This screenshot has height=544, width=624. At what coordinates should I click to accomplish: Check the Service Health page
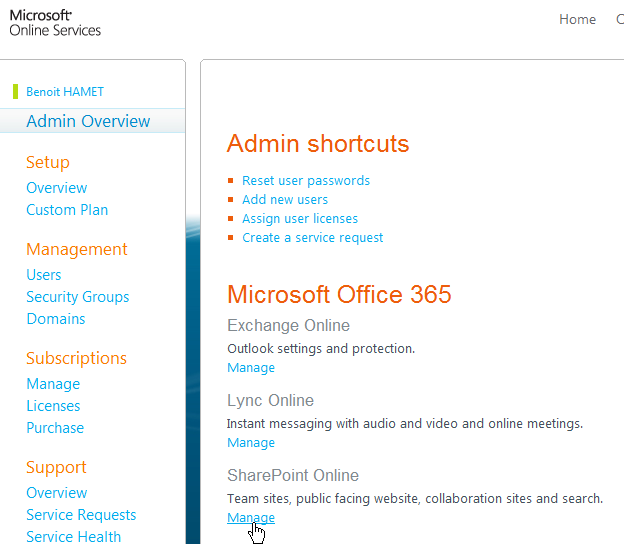pos(73,537)
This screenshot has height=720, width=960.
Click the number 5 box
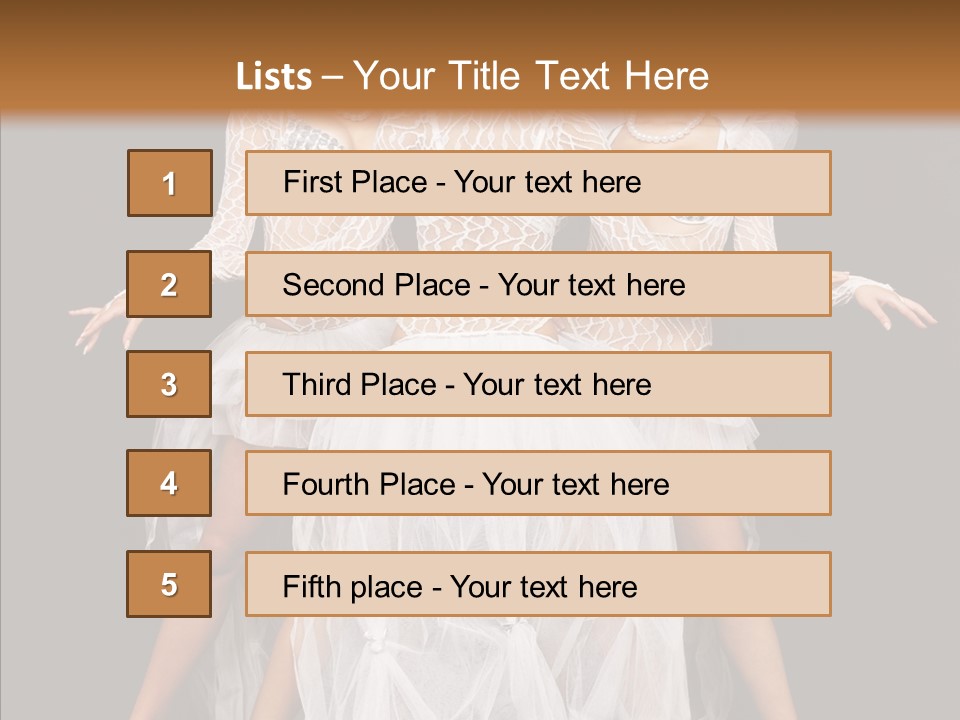[x=169, y=584]
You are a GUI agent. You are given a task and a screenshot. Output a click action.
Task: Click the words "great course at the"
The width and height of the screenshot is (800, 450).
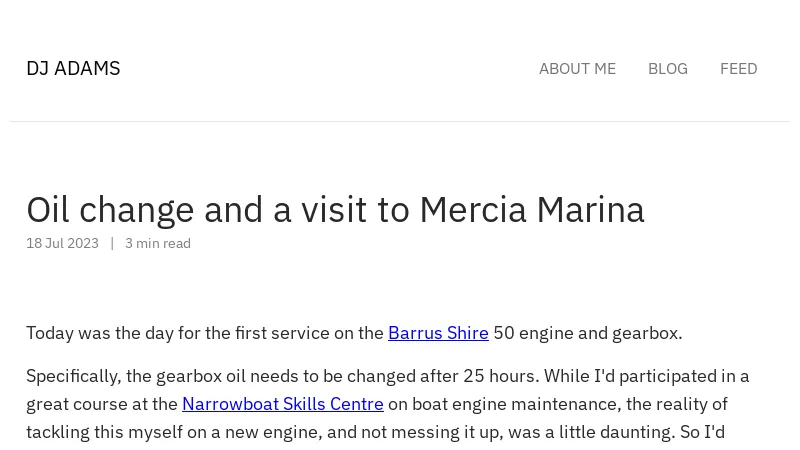(x=102, y=404)
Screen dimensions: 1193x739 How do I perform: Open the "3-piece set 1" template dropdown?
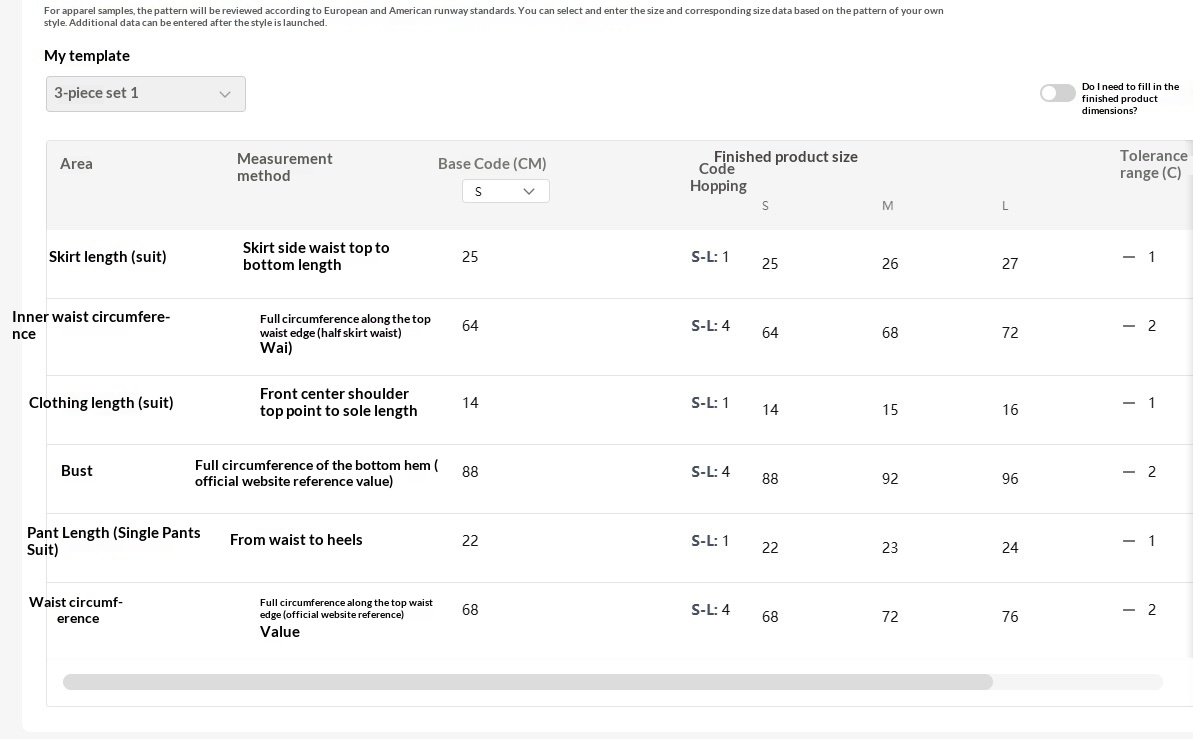coord(146,94)
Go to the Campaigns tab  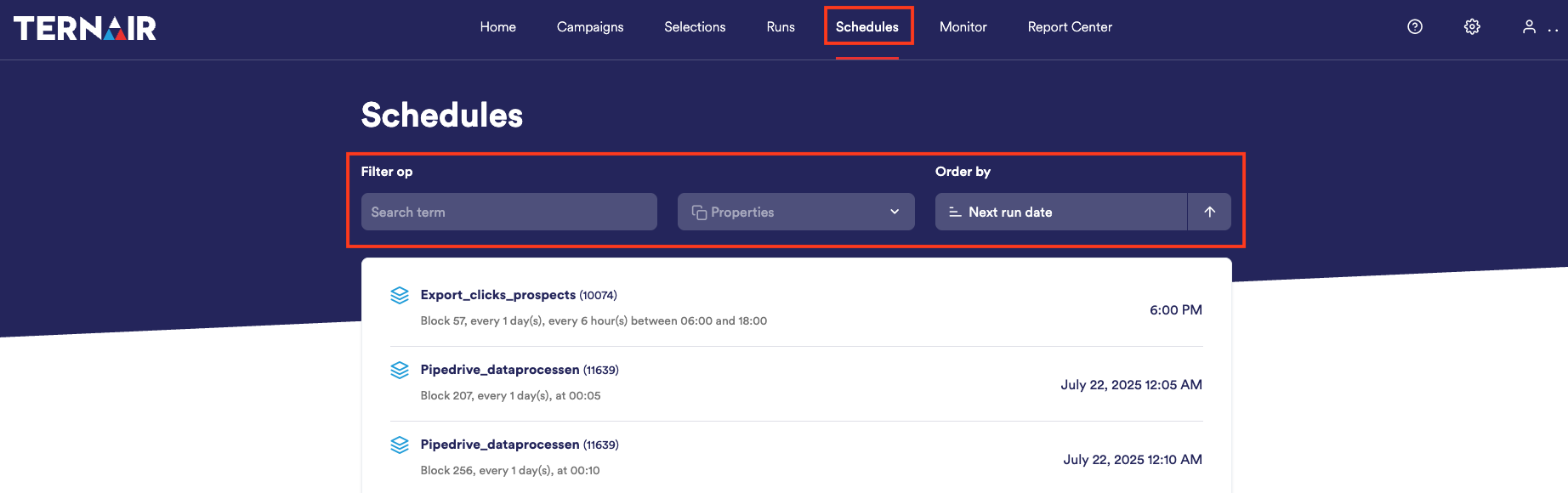[590, 27]
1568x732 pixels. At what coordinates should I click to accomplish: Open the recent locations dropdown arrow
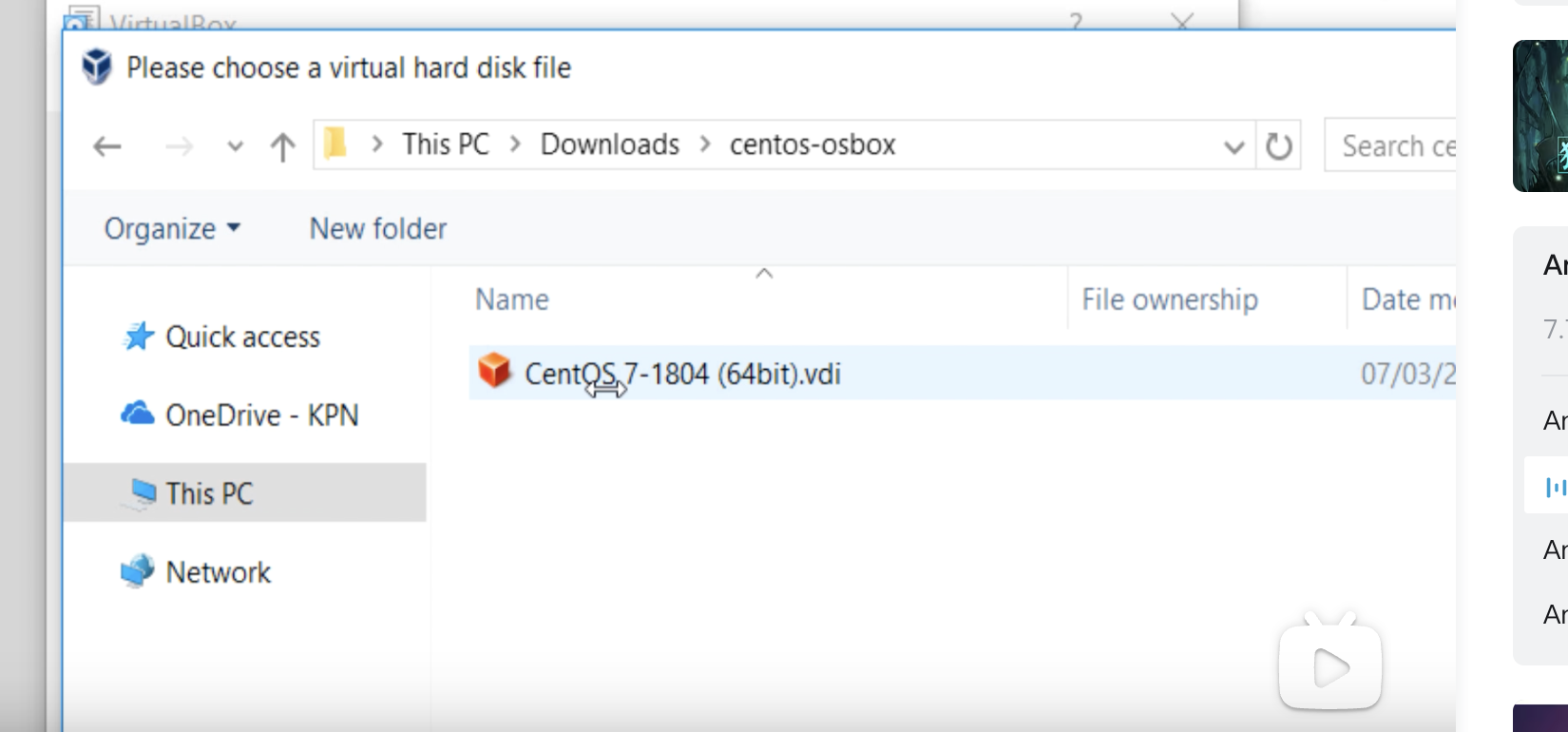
--------
_Requirement_:
Without the pictures, write out the lines from the beginning of the entries through the line with "You are a GUI".

_Expected output_:
This screenshot has height=544, width=624. At what coordinates should I click to accomplish: Check the Service Health page
pos(73,537)
This screenshot has height=720, width=960.
Click the number 5 box
[x=169, y=584]
You are a GUI agent. You are given a task and a screenshot. Output a click action.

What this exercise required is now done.